Beneath the Surface of Consistency: Exploring Cross-lingual Knowledge Representation Sharing in LLMs
Maxim Ifergan, Leshem Choshen, Roee Aharoni, Idan Szpektor, Omri Abend
TL;DR
The paper tackles the problem that factual knowledge in LLMs varies across languages, exploring whether models store a single shared representation or language-specific copies. It introduces cross-lingual knowledge consistency (CKC) and cross-lingual knowledge representation sharing (CKR), and develops editing-based diagnostics to quantify CKR using the CLIKE dataset (35k facts, 13 languages, 7 scripts) across 7B-scale LLMs. Key findings show that high cross-language answer agreement (CKC) does not imply shared internal representations (CKR), with script similarity emerging as a dominant factor; fully shared knowledge could dramatically boost the best-language accuracy and cross-lingual performance.
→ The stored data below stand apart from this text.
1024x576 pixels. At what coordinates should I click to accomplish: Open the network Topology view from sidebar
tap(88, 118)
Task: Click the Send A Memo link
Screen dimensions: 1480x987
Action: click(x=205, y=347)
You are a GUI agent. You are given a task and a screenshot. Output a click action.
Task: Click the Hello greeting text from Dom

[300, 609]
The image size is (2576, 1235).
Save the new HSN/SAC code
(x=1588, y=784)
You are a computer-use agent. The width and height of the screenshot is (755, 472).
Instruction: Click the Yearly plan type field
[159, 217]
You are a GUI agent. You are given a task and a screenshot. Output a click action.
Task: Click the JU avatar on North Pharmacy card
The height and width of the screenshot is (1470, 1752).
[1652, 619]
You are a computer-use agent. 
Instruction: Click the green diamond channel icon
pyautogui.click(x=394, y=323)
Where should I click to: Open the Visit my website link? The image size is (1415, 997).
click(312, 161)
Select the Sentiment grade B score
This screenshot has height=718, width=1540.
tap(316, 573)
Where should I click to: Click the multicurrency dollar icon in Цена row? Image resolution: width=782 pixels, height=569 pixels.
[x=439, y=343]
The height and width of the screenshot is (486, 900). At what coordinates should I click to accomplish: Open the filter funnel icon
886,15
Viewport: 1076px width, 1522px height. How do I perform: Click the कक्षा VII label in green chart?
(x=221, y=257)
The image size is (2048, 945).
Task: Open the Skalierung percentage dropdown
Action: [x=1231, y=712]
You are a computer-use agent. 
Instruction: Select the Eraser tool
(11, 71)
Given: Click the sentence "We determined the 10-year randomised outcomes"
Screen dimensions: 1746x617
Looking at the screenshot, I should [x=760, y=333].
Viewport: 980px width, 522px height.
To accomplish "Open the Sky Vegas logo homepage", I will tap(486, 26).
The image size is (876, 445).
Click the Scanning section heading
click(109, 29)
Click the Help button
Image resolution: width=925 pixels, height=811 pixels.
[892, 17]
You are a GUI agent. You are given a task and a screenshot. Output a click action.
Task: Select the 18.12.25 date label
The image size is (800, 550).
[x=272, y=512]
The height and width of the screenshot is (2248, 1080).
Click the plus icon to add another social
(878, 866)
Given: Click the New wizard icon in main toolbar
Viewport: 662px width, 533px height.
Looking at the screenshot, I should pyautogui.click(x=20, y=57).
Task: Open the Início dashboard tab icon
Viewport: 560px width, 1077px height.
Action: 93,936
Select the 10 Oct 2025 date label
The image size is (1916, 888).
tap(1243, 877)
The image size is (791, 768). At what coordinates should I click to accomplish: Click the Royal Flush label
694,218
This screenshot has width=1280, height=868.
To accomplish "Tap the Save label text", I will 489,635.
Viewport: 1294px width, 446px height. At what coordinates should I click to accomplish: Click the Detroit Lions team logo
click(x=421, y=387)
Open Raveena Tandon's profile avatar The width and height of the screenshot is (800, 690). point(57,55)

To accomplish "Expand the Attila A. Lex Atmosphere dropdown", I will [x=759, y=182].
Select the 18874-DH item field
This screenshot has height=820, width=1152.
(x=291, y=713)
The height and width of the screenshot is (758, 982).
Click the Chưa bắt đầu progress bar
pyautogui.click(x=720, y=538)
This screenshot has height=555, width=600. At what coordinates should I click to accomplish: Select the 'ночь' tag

The work provides a methodology and dataset to guide the development of more robust, equitable multilingual LLMs, highlighting the need for approaches that promote true cross-lingual representation sharing beyond surface-level consistency.
Abstract
The veracity of a factoid is largely independent of the language it is written in. However, language models are inconsistent in their ability to answer the same factual question across languages. This raises questions about how LLMs represent a given fact across languages. We explore multilingual factual knowledge through two aspects: the model's ability to answer a query consistently across languages, and the ability to ''store'' answers in a shared representation for several languages. We propose a methodology to measure the extent of representation sharing across languages by repurposing knowledge editing methods. We examine LLMs with various multilingual configurations using a new multilingual dataset. We reveal that high consistency does not necessarily imply shared representation, particularly for languages with different scripts. Moreover, we find that script similarity is a dominant factor in representation sharing. Finally, we observe that if LLMs could fully share knowledge across languages, their accuracy in their best-performing language could benefit an increase of up to 150\% on average. These findings highlight the need for improved multilingual knowledge representation in LLMs and suggest a path for the development of more robust and consistent multilingual LLMs.